Resource Efficiency: Can be packaged into a small container and run with minimal RAM and storage overhead.
Mature Ecosystem: ONNX Runtime, OpenVINO, and TensorRT all have strong support for convolutional neural network (CNN) classifiers, making deployment smoother.

While encoder + search (option 4) offers long-term scalability without retraining, its higher latency and database management overhead make it less suited for our immediate production goals. LLMs with vision (option 3), while powerful, are currently too resource-intensive for high-speed edge inference. These quotas will vary based on the objective and the environment, so it is important to have fallback solutions for every use case.

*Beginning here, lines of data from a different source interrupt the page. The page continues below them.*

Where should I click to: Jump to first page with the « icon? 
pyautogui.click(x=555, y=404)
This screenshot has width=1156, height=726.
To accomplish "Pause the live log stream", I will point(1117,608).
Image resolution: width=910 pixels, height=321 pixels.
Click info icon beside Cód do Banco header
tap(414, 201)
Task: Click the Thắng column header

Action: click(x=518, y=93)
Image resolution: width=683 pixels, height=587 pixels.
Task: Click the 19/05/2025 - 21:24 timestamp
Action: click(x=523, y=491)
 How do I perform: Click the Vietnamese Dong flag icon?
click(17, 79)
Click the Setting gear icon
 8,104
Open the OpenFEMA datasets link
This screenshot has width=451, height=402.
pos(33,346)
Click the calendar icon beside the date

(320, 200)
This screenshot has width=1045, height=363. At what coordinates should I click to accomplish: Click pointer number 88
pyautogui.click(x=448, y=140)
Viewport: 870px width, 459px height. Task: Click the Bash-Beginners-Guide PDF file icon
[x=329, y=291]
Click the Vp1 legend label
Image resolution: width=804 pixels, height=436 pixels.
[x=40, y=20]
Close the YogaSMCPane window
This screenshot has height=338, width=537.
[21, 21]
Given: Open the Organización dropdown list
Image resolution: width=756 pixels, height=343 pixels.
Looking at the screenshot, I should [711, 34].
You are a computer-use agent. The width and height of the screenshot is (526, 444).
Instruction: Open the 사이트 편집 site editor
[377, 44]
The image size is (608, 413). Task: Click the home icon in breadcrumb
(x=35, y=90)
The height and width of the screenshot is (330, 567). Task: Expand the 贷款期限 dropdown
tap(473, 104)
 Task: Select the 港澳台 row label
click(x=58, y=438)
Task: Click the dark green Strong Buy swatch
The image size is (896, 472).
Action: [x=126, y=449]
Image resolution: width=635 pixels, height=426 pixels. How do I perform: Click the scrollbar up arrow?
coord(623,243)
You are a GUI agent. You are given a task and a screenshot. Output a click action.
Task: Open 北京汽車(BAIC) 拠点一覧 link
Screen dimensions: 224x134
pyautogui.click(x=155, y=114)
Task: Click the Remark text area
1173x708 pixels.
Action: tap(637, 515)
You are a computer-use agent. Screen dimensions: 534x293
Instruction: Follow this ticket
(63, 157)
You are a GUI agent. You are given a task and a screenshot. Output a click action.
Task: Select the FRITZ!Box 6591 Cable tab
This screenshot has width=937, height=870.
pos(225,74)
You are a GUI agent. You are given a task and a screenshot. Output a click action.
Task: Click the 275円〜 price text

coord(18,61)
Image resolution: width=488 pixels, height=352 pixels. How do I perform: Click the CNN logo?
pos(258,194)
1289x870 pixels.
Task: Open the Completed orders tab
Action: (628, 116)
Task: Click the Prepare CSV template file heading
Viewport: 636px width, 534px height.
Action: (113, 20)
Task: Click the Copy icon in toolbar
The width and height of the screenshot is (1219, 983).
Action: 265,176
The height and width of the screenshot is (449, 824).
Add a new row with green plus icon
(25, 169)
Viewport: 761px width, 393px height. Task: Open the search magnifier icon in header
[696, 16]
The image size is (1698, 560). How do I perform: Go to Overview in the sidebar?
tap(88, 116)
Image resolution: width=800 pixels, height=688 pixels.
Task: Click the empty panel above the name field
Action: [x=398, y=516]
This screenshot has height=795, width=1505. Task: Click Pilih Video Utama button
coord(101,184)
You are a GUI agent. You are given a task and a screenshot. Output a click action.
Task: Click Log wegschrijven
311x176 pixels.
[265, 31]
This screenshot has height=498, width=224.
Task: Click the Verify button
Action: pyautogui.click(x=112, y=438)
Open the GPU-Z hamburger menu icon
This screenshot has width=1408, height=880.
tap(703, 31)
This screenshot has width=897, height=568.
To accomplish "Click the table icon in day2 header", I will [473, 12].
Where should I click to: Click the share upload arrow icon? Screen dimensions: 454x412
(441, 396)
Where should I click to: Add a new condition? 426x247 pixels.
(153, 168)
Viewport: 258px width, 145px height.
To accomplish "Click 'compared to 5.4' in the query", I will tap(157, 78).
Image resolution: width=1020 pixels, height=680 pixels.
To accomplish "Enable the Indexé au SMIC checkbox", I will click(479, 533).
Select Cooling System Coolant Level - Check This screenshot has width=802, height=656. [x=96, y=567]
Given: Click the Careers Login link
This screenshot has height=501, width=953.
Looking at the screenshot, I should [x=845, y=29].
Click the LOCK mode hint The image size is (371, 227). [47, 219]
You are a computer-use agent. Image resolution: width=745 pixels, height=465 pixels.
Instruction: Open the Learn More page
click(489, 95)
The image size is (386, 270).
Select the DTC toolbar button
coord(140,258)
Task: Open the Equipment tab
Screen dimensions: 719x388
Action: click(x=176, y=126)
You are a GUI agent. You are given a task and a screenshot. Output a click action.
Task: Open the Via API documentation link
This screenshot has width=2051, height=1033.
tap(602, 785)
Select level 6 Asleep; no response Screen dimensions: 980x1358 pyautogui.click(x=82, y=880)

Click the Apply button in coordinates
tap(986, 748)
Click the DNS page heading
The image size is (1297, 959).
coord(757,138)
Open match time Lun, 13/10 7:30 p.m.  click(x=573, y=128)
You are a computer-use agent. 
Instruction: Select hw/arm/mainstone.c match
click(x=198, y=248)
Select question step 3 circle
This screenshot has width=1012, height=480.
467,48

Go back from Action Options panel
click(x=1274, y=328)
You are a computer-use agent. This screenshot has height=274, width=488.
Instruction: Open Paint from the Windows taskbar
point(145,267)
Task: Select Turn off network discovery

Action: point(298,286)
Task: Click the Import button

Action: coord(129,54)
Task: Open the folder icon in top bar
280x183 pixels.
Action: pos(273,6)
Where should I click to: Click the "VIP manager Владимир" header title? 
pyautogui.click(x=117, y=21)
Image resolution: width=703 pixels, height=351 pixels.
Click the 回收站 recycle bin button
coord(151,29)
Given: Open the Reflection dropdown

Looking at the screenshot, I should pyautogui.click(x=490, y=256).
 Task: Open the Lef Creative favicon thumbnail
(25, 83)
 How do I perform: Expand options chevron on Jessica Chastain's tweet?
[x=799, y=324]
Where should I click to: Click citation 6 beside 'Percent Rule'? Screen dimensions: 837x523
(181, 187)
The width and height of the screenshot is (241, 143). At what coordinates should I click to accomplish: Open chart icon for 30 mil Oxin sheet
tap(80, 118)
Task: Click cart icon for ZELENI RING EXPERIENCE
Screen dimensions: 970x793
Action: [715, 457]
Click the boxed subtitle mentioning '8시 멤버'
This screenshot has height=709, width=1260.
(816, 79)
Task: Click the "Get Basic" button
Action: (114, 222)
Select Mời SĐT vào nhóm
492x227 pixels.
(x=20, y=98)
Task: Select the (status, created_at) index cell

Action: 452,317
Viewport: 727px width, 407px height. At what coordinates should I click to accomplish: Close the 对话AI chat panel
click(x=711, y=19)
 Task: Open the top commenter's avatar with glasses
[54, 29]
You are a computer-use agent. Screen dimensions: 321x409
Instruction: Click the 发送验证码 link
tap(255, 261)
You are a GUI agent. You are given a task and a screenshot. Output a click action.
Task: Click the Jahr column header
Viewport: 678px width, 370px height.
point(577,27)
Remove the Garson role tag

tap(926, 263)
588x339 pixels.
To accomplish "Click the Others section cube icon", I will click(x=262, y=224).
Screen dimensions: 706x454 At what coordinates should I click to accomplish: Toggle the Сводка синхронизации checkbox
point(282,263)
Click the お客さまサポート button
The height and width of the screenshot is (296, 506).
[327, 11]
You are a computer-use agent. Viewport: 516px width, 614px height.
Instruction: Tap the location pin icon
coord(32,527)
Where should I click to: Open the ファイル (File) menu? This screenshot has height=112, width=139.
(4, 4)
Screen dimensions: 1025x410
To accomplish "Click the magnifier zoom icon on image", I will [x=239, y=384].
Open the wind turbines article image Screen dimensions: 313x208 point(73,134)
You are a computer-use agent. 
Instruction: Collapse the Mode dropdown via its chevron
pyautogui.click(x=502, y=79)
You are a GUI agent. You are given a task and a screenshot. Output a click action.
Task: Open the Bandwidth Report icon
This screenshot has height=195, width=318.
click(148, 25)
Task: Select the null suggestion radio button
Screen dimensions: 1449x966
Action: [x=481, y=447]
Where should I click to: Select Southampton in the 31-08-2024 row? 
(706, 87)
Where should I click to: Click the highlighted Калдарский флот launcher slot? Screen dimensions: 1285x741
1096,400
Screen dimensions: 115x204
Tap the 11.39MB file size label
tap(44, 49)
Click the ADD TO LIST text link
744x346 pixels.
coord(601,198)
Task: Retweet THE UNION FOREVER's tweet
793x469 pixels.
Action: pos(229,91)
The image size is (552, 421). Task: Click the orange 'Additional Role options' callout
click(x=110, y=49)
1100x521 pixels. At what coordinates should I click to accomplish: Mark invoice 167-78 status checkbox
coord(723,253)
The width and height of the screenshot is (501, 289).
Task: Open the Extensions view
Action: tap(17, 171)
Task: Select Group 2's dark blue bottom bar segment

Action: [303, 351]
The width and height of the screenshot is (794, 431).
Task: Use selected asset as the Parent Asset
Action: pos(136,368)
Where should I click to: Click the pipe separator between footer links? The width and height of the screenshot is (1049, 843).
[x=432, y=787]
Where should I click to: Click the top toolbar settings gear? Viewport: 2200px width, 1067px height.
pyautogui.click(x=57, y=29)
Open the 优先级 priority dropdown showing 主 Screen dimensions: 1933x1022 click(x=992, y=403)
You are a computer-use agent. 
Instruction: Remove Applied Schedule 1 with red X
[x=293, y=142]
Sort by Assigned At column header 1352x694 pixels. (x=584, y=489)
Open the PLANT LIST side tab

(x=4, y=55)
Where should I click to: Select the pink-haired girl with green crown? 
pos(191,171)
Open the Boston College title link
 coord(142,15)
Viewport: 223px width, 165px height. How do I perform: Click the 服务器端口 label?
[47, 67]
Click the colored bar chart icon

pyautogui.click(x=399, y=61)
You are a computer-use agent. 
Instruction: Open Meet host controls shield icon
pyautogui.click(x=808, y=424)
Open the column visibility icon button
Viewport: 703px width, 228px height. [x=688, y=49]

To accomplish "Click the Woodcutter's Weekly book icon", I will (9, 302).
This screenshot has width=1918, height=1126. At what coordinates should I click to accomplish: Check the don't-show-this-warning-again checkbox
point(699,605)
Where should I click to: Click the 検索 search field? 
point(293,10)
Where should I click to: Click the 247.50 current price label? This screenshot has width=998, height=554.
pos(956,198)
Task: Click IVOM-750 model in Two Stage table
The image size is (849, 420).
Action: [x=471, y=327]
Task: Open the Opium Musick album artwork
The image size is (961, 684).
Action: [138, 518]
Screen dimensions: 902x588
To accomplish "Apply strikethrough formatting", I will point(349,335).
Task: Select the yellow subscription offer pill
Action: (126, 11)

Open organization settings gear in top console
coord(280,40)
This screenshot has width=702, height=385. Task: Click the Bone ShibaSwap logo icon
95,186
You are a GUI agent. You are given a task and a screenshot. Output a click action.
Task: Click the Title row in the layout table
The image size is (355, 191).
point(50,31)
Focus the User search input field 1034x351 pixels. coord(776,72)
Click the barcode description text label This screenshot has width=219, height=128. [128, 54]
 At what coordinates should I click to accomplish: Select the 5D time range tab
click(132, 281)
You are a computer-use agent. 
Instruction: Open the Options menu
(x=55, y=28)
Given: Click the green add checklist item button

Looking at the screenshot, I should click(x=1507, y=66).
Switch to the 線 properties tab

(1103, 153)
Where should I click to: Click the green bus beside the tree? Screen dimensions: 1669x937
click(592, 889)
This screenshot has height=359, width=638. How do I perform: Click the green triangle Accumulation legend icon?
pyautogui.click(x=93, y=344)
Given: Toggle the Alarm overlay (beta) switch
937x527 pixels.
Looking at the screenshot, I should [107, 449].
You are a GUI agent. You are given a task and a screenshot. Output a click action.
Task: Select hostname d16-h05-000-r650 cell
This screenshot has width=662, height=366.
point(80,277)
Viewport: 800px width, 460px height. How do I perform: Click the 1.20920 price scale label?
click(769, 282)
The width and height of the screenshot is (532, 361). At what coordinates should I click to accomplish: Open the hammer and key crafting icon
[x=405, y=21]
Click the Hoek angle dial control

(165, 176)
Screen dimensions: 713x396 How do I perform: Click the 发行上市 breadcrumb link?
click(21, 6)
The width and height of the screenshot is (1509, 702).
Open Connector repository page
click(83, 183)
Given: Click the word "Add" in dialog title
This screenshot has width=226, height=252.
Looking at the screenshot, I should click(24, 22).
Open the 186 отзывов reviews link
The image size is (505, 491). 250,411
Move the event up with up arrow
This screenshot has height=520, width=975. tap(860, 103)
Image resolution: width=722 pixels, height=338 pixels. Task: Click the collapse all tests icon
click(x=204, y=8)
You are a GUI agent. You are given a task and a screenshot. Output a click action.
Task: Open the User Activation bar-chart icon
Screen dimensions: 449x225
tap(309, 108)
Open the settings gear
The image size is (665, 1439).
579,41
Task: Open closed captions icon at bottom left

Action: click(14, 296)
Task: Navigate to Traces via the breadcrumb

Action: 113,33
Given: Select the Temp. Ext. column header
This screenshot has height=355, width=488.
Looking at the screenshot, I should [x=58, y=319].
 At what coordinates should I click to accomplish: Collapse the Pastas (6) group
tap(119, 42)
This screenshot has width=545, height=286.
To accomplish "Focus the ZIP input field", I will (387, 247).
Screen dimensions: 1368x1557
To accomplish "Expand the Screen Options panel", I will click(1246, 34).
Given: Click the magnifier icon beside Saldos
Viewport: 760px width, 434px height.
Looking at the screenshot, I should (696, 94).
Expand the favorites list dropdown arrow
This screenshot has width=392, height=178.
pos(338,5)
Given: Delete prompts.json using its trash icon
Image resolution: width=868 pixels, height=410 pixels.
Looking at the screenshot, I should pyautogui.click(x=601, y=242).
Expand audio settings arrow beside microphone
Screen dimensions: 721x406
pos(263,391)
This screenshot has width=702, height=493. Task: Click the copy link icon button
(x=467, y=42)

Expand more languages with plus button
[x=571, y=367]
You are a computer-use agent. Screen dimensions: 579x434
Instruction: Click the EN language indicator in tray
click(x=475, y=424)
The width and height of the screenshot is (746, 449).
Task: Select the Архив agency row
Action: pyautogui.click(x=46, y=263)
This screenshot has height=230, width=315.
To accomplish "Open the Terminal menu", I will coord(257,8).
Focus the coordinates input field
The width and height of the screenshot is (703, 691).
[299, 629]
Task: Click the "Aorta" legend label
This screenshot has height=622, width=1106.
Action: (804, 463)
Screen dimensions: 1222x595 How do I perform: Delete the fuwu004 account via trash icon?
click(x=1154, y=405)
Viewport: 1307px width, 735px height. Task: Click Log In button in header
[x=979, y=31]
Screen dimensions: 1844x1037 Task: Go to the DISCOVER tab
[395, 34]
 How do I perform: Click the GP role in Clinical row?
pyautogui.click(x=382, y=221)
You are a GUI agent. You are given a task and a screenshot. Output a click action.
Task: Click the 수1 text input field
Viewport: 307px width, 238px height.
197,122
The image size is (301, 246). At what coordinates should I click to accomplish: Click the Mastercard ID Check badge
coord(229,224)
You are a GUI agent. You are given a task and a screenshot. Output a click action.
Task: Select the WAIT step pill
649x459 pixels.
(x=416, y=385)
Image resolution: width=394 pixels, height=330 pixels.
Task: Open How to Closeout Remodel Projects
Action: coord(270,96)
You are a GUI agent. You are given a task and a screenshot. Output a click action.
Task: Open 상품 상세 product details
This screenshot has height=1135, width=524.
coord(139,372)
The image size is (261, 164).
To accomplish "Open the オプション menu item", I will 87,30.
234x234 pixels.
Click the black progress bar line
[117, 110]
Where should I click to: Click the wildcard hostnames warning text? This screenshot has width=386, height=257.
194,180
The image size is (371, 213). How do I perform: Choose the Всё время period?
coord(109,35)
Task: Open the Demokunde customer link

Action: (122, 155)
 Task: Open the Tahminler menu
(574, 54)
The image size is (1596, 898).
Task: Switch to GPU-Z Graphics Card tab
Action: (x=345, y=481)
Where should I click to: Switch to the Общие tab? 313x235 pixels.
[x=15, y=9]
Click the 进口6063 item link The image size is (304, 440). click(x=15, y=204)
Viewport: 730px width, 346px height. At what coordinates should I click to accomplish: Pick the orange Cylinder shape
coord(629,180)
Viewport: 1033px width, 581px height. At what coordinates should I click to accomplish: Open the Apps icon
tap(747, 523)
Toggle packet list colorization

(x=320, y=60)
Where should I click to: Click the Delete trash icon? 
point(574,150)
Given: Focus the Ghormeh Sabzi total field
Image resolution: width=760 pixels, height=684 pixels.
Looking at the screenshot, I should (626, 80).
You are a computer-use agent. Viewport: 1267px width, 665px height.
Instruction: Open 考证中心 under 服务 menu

Beyond Off-the-Shelf: The Pitfalls of Generic Models

Reusing pre-trained models from public repositories (GitHub, Kaggle, Hugging Face) is attractive, but leaderboard success rarely translates to parking-lot reliability on edge hardware.

Common failure modes and why they matter:

Class mismatch and regional noise: Public models often cover thousands of vehicle variants, including models never encountered in the target region. Extraneous labels increase confusion and degrade precision for the actual operating catalog.
Domain shift: Training data rarely match production conditions. Differences in camera optics, mounting height, angle, resolution, weather, motion blur, shadows, and illumination (e.g., infrared at night) can cause significant accuracy drops.
Granularity gap: Many models stop at coarse categories (“car,” “SUV”). Business logic typically requires fine-grained labels (make → model → year/trim), which generic classifiers do not provide reliably.
Latency and footprint constraints: Architectures tuned for datacenter GPUs may include operators or tensor shapes that are inefficient on edge runtimes. Without pruning and quantization, inference latency can exceed real-time budgets and memory limits on devices such as Intel Core Ultra NUCs.
Opaque training provenance: Unknown class balance and curation hide bias. If training skew favors studio imagery, performance on CCTV-style feeds suffers.
Update friction: Evolving catalogs (new model years, mid-cycle refreshes) demand frequent updates. Generic models lack clean mechanisms for incremental class onboarding and versioned rollouts.
Pipeline incompatibilities: Differences in preprocessing (resize, color space, normalization) and postprocessing can silently erode accuracy and complicate integration with existing systems.

Implication for Edge deployment

For specifications such as “recognize the most common regional models within a sub-50 ms latency budget on a constrained hardware,” broad, generalist networks are typically over-parameterized, under-optimized, and operationally brittle. Reliable outcomes require a purpose-built model with curated classes, domain-matched data, and edge-first optimizations (INT8/FP16 quantization, supported operators, compact memory footprint). These foundational principles guide our approach to developing robust and efficient recognition systems, as we will explore in the following section on data collection and preparation.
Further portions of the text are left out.